Outside of the Lambda and setting up the database, it was necessary to write
some scripts to glue the different parts together:

- a Python
  [script](https://github.com/thomasabishop/lambdas/blob/main/node-js/time-tracking/scripts/export_timewarrior_entries.py)
  that exports the entries from TimeWarrior, parsing them into the format the
  database expects
- a Python
  [script](https://github.com/thomasabishop/lambdas/blob/main/node-js/time-tracking/scripts/upload_daily_entries.py)
  (running on a cron timer) that runs the preceding export script every hour and
  uploads to the remote DB using the Lambda's POST endpoint, sending a
  notification to my
  [Slack channel](https://systemsobscure.blog/slack-notification-center/)
- a Bash
  [ script](https://github.com/thomasabishop/lambdas/blob/main/node-js/time-tracking/scripts/migrate.sh)

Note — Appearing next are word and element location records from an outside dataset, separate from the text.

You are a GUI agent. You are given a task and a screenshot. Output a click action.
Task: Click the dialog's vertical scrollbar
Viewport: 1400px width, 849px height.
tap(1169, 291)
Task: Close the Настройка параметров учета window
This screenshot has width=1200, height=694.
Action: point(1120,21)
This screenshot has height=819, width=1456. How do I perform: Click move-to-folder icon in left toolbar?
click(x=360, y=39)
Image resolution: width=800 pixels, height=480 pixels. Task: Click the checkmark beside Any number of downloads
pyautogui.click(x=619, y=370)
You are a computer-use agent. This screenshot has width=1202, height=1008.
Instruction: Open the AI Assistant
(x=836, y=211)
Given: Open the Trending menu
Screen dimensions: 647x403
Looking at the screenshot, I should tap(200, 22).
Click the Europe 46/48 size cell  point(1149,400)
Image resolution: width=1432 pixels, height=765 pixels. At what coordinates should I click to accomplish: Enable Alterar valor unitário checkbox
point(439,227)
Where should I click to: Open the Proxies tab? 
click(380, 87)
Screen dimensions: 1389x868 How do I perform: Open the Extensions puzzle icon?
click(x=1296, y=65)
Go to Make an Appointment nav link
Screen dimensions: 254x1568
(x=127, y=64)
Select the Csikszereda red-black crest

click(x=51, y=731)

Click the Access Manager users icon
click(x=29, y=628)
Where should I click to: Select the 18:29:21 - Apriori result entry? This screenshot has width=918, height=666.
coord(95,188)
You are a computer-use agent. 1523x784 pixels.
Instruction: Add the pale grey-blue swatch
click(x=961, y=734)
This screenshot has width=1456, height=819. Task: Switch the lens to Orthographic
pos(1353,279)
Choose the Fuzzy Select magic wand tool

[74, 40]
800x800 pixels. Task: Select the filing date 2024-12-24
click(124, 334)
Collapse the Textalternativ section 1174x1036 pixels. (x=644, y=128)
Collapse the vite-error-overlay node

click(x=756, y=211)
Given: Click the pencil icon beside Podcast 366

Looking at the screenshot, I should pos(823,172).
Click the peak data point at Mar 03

  to migrate the contents of the production database to my local Docker instance
  (useful when working on the frontend locally)
- a Bash
  [script](https://github.com/thomasabishop/lambdas/blob/main/node-js/time-tracking/scripts/seed.sh)
  to seed the production and local databases from a CSV

That's basically it. The biggest pain point was getting my DynamoDB Docker
instance to communicate with the default SAM instance. That, and converting my
SQL version into DynamoDB. I wouldn't say I find DynamoDB particularly
straightforward or fun to use but I'll put up with it because it costs like
£00.02 per month compared to the £54.00 they were asking for MySQL.